The lost update anomaly

There's one more important hazard the standard table doesn't list: the lost update. Two transactions both read the same value, both modify it, and both write it back — the second write silently overwrites the first.

 Both shoppers read stock = 1, both sell the last unit:
 T1: read stock=1 -> set stock = 1-1 = 0  (sold!)
 T2: read stock=1 -> set stock = 1-1 = 0  (sold AGAIN!)
 Result: stock=0 but TWO units sold -> oversold.
Common mistake: Believing that simply "using a transaction" or even SERIALIZABLE at READ COMMITTED magically prevents lost updates. At READ COMMITTED it does not. You must defend explicitly with one of:
  • SELECT … FOR UPDATE — locks the row so the second transaction waits until the first commits, then reads the new value.
  • Atomic incrementUPDATE products SET stock = stock - 1 WHERE id = 7 AND stock > 0; does the read-and-write in one indivisible step.
  • Version column (optimistic concurrency) — add a version number; update only if the version hasn't changed, and retry if it has.
Best practice: Most online apps run at READ COMMITTED for throughput and reach for SELECT … FOR UPDATE or atomic updates exactly where a race matters (stock, balances, counters). Reserve SERIALIZABLE for the trickiest invariants — and always code the retry loop it needs.

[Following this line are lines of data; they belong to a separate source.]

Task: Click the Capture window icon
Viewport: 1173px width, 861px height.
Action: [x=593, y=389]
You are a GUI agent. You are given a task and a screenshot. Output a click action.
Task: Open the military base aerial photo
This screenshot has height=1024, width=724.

8. Putting it together: orders and payments

An e-commerce checkout uses nearly everything above. The schema: customers (1:many) orders (1:many) order_items (many:1) products, plus payments (many:1 orders).

Placing an order must be ONE transaction that does all of this together:

  1. Insert the order row.
  2. Insert each order_item, snapshotting the product's name and price at that moment (so a future price edit can't rewrite this invoice).
  3. Decrement products.stock, protected by CHECK (stock >= 0) so you can never oversell.
  4. Record the payment.

Because it's one transaction, a failure anywhere (card declined, out of stock) rolls the whole thing back — no half-created orders, no stock wrongly taken. To stop two shoppers buying the last unit at the same instant, lock the stock row with SELECT … FOR UPDATE (or use the atomic WHERE stock > 0 update). And every money column is NUMERIC, never float.

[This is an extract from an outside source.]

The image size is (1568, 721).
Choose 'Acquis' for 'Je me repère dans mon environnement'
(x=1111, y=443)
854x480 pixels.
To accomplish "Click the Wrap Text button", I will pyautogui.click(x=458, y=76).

Example — the last unit, done right:
BEGIN;
  -- atomic decrement: succeeds only if stock remains
  UPDATE products SET stock = stock - 1
    WHERE id = 7 AND stock > 0;
  -- if 0 rows were affected -> sold out -> ROLLBACK
  INSERT INTO orders (customer_id, total) VALUES (42, 19.99);
  INSERT INTO order_items (order_id, product_id, quantity,
                           unit_price, product_name)
    VALUES (currval, 7, 1, 19.99, 'Blue Mug');  -- snapshot!
  INSERT INTO payments (order_id, amount) VALUES (currval, 19.99);
COMMIT;
The atomic decrement plus the CHECK constraint make overselling impossible; the snapshot freezes the price; the single transaction guarantees no half-order survives a failure.
Key takeaways:
  • A DBMS gives you concurrency control, querying, integrity, crash safety, and indexes that flat files can't — use one for any real data.
  • The relational model is tables + rows + typed columns, tied together by primary keys and foreign keys; many:many always needs a join table.
  • Always write the WHERE on UPDATE/DELETE; WHERE filters rows before grouping, HAVING filters groups after; use LEFT JOIN to keep unmatched rows.
  • Store money in NUMERIC, never FLOAT; normalize to 3NF to kill harmful duplication, but snapshot order prices on purpose — that's a real fact, not a violation.
  • A transaction (BEGIN…COMMIT) gives ACID: atomicity, consistency, isolation, durability (via the WAL). ACID's "C" is about constraints, not CAP's replica consistency.
  • Weaker isolation levels allow dirty/non-repeatable/phantom reads; Postgres defaults to READ COMMITTED, MySQL/InnoDB to REPEATABLE READ; lost updates need FOR UPDATE, atomic increments, or version columns — a transaction alone won't save you.